Task item: Pictures are to be excluded. Please print only the lines from the one containing "You are a computer-use agent." through the end of the data, exactly as they appear.

The input:
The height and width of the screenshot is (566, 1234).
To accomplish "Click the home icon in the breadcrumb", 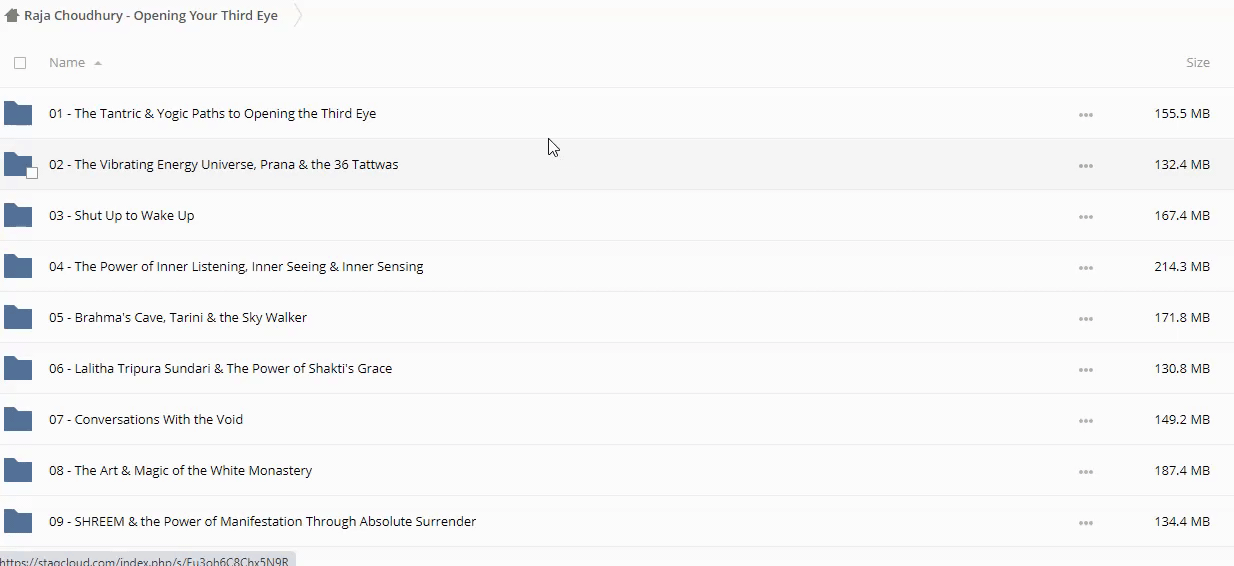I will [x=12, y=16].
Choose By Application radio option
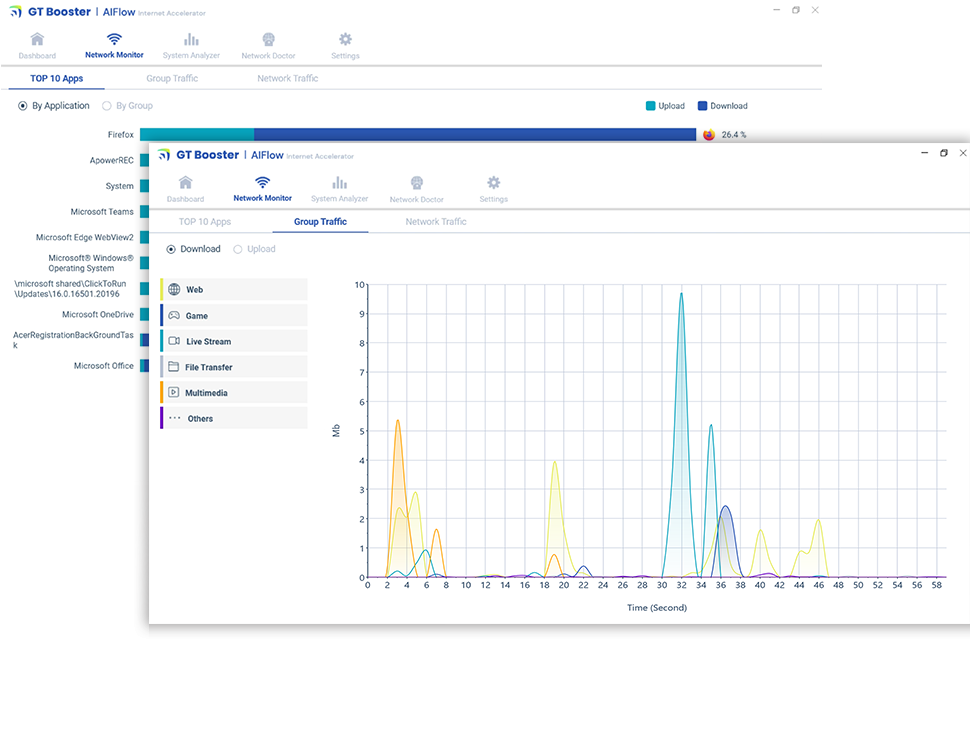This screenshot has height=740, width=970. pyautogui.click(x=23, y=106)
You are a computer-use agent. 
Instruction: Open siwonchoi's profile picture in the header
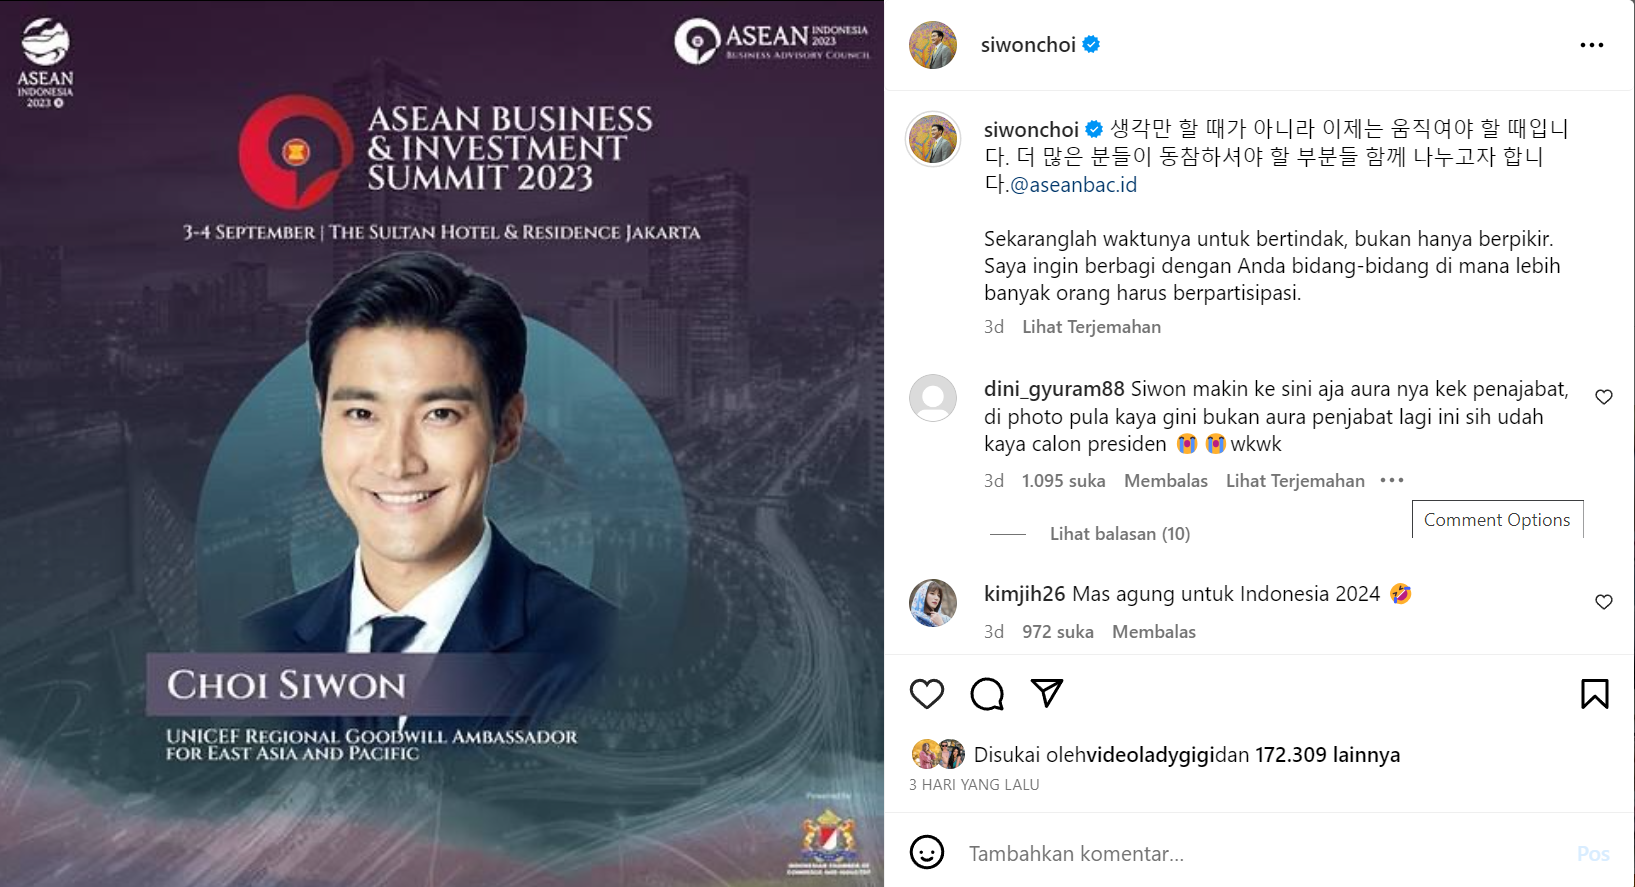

Final answer:
You are a computer-use agent. 
Instruction: Open siwonchoi's profile picture in the header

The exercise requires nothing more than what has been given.